── Records for the task ──

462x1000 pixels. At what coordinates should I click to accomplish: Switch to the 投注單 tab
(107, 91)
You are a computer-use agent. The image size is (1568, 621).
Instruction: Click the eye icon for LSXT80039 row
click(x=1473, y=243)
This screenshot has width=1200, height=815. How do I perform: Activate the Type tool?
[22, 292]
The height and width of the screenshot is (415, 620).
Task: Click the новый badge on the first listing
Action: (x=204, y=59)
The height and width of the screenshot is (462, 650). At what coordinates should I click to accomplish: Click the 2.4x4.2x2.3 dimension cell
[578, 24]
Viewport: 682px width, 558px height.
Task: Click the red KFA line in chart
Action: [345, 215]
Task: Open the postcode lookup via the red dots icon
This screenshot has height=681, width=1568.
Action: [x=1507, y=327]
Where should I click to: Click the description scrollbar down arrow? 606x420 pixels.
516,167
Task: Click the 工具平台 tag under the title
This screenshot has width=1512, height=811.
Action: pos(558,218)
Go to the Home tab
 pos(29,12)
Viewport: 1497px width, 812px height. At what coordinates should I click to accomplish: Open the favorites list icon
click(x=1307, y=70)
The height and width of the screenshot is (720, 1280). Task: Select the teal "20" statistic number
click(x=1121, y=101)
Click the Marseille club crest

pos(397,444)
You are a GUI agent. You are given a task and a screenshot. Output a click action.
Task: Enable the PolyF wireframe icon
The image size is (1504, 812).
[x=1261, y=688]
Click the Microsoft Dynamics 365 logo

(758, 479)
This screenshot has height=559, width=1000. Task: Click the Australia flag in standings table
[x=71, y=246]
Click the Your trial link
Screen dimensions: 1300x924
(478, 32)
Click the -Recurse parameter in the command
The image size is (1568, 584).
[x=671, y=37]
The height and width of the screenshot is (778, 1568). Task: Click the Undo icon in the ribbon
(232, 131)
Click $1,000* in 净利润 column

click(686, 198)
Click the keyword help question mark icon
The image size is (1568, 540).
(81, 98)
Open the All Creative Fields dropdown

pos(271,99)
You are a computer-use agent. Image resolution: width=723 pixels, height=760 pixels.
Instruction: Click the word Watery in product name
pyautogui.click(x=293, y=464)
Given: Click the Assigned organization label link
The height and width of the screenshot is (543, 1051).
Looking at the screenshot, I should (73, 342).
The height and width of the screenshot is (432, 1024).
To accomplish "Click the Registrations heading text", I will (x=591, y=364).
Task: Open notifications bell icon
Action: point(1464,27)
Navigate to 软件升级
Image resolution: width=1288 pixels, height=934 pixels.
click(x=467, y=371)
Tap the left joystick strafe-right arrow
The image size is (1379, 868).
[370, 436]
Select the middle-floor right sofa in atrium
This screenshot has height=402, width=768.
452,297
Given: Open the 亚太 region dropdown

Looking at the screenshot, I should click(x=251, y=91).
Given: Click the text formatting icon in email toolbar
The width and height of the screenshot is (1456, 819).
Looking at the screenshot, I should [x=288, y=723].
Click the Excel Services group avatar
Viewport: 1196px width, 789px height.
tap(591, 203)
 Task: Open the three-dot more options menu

───

From the entries above, extract only the lines running from the one containing "The image size is (1568, 584)." through the one containing "The height and width of the screenshot is (432, 1024).", inclusive.

The image size is (1568, 584).
[x=671, y=37]
The height and width of the screenshot is (778, 1568). Task: Click the Undo icon in the ribbon
(232, 131)
Click $1,000* in 净利润 column

click(686, 198)
Click the keyword help question mark icon
The image size is (1568, 540).
(81, 98)
Open the All Creative Fields dropdown

pos(271,99)
You are a computer-use agent. Image resolution: width=723 pixels, height=760 pixels.
Instruction: Click the word Watery in product name
pyautogui.click(x=293, y=464)
Given: Click the Assigned organization label link
The height and width of the screenshot is (543, 1051).
Looking at the screenshot, I should (73, 342).
The height and width of the screenshot is (432, 1024).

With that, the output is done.